EXERCISE AIM
When the string "agent" appears in a line of the records, show the whole line.

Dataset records
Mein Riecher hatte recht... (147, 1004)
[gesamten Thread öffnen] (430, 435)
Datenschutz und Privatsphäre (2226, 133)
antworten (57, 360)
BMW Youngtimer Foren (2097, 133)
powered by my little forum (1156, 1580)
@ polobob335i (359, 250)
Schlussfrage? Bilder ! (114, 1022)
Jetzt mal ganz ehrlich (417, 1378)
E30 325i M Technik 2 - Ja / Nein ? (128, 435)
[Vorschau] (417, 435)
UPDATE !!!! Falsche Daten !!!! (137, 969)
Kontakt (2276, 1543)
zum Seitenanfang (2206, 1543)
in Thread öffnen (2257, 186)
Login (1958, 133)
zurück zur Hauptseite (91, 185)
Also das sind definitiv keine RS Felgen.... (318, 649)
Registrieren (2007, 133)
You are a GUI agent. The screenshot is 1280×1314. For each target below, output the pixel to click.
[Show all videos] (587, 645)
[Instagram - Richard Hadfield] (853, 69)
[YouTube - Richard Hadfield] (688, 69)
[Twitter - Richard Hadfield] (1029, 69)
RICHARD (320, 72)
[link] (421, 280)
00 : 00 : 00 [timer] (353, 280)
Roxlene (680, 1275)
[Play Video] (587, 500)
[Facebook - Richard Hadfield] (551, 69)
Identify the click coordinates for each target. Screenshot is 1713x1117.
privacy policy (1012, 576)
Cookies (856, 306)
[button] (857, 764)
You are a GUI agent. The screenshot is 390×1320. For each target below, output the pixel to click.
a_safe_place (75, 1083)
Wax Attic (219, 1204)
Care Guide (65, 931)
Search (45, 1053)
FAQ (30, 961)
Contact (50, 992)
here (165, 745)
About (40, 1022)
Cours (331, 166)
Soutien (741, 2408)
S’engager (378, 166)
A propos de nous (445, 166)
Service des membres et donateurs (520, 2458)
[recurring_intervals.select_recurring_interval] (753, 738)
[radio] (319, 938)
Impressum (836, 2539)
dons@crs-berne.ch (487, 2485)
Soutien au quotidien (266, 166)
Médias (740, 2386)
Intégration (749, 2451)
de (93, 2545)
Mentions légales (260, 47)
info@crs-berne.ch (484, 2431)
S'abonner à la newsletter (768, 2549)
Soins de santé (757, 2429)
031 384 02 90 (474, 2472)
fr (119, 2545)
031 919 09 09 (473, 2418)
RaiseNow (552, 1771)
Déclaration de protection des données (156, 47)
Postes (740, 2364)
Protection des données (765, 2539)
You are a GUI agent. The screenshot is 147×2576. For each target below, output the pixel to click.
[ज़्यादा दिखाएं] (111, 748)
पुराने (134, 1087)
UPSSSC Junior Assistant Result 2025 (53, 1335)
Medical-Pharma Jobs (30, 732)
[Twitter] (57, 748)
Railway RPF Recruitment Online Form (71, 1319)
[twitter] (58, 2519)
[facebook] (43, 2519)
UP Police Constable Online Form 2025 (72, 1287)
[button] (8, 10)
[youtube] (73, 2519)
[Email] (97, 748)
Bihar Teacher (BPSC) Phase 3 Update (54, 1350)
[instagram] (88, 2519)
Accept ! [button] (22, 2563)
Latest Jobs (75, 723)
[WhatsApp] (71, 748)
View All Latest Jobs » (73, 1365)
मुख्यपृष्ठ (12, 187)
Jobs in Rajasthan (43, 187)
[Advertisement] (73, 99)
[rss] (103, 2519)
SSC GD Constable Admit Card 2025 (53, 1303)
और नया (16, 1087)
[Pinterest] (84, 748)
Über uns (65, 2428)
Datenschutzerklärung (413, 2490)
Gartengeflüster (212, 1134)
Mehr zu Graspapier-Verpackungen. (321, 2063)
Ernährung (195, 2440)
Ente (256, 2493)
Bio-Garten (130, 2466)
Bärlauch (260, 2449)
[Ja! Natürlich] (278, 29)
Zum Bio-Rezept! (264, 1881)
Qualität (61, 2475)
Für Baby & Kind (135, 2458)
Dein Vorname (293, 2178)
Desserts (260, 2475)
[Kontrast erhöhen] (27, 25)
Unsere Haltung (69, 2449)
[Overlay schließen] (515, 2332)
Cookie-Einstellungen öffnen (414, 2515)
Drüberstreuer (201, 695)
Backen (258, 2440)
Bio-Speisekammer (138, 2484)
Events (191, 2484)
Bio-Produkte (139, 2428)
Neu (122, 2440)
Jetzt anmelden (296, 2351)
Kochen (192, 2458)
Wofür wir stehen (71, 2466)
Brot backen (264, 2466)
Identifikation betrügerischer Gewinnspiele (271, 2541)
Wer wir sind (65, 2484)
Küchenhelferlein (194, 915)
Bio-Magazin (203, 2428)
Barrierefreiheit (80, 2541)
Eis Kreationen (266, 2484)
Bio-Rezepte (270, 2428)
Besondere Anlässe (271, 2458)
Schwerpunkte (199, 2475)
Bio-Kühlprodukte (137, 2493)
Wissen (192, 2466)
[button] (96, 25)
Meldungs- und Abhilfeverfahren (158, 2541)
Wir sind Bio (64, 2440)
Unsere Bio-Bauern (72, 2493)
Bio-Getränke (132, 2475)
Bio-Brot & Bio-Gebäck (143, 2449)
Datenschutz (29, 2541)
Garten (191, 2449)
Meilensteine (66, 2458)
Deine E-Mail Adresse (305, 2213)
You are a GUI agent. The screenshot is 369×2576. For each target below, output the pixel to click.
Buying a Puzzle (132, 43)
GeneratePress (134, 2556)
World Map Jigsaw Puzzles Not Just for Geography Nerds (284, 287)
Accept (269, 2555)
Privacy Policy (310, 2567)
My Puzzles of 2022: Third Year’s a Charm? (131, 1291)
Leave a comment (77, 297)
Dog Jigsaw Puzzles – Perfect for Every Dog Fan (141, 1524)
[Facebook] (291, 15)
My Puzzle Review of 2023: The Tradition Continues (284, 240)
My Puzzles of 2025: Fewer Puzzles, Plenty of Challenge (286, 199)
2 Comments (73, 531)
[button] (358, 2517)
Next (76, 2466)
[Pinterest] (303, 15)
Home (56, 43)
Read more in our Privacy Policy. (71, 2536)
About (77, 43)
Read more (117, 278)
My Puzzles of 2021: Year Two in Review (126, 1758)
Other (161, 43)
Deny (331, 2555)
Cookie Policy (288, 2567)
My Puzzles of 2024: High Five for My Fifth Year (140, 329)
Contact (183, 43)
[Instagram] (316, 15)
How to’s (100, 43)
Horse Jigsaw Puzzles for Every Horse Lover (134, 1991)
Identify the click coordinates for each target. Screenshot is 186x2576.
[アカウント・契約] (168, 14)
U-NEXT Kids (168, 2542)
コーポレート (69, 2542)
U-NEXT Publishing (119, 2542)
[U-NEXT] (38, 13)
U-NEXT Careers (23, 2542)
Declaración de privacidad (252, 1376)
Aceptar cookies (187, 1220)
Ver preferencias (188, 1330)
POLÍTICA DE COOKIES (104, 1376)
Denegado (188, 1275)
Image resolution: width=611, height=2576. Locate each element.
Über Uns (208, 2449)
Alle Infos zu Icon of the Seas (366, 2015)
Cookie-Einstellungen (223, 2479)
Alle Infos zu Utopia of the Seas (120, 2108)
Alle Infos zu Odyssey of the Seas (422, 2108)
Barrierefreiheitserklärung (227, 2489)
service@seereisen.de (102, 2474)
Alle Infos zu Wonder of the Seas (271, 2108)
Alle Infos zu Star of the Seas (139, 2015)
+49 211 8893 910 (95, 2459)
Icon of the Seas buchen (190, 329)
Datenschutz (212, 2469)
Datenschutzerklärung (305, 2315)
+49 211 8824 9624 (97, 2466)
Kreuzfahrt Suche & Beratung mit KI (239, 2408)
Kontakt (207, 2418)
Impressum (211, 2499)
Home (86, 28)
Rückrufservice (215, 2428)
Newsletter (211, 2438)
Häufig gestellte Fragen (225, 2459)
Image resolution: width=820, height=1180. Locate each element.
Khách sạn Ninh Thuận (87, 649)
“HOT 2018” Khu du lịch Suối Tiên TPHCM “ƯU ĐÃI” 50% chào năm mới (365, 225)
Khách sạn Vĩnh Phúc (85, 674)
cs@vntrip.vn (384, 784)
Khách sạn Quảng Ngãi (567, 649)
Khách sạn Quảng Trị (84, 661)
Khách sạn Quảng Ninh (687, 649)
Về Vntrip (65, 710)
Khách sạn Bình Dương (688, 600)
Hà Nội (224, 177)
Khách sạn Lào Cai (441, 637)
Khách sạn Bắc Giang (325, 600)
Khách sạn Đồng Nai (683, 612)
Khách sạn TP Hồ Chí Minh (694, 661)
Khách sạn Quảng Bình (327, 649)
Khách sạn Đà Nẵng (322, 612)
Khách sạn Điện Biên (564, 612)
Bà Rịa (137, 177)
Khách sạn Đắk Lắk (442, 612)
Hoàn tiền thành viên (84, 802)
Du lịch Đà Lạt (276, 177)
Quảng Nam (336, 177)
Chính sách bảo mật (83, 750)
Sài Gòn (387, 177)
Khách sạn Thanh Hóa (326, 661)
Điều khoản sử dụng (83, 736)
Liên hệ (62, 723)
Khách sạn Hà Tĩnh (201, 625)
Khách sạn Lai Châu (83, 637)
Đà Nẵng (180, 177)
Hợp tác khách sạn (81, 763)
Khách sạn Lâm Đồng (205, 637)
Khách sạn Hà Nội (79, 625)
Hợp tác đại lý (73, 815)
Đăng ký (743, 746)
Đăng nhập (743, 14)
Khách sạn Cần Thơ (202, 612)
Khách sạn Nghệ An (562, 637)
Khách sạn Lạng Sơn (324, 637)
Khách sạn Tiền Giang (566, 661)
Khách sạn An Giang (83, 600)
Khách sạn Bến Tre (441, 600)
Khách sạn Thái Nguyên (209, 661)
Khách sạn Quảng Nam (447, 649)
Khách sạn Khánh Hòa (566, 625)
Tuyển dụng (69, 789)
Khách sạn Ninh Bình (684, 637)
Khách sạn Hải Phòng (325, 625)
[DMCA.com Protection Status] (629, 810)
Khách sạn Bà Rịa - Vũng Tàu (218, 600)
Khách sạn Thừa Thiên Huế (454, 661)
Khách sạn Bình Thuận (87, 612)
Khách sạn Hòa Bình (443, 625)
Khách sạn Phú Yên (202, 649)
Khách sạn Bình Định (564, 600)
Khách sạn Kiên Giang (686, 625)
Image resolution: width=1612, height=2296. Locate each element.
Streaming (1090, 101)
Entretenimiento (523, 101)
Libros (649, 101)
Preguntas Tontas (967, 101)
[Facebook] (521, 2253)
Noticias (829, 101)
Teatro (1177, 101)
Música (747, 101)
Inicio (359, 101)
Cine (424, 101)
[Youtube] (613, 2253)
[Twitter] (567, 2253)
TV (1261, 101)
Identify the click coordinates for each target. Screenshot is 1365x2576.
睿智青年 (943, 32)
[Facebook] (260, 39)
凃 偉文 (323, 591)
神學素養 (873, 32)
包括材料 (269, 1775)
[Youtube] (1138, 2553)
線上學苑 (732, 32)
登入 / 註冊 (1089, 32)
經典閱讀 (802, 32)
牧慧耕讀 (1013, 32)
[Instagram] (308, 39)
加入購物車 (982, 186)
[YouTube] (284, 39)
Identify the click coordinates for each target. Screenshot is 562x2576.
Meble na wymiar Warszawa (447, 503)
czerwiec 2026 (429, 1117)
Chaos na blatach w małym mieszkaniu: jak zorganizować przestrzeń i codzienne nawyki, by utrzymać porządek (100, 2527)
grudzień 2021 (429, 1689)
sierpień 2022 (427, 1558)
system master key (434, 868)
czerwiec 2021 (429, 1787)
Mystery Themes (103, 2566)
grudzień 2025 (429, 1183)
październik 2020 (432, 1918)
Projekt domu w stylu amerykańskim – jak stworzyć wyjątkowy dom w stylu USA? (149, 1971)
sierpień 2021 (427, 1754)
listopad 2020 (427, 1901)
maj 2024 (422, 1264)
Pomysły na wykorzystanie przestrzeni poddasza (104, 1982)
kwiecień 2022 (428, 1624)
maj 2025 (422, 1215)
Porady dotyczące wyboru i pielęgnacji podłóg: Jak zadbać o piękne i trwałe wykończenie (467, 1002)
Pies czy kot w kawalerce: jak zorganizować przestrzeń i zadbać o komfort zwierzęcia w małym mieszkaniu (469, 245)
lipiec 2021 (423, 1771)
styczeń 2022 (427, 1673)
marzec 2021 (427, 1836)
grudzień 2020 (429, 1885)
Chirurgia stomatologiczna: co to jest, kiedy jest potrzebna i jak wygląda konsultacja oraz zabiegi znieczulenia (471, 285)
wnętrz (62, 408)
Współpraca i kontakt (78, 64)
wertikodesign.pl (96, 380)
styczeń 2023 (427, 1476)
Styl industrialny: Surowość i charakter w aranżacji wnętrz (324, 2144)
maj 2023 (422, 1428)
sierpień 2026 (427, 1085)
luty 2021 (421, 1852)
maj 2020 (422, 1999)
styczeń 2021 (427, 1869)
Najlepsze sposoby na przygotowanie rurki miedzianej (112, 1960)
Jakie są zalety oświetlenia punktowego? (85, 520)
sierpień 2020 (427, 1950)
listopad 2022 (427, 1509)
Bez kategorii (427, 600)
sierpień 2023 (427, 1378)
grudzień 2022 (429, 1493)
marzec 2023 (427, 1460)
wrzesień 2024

RESULT
You are a GUI agent. The screenshot is 1280×1314. For each target below, output the pixel to click.
You are a GUI agent. The screenshot is 390×1320. For each target below, output the pixel to click.
You are a GUI agent. The screenshot is 147×2576. For each target below, output the pixel to click.
You are a GUI agent. The screenshot is 369×2576. For each target below, output the pixel to click.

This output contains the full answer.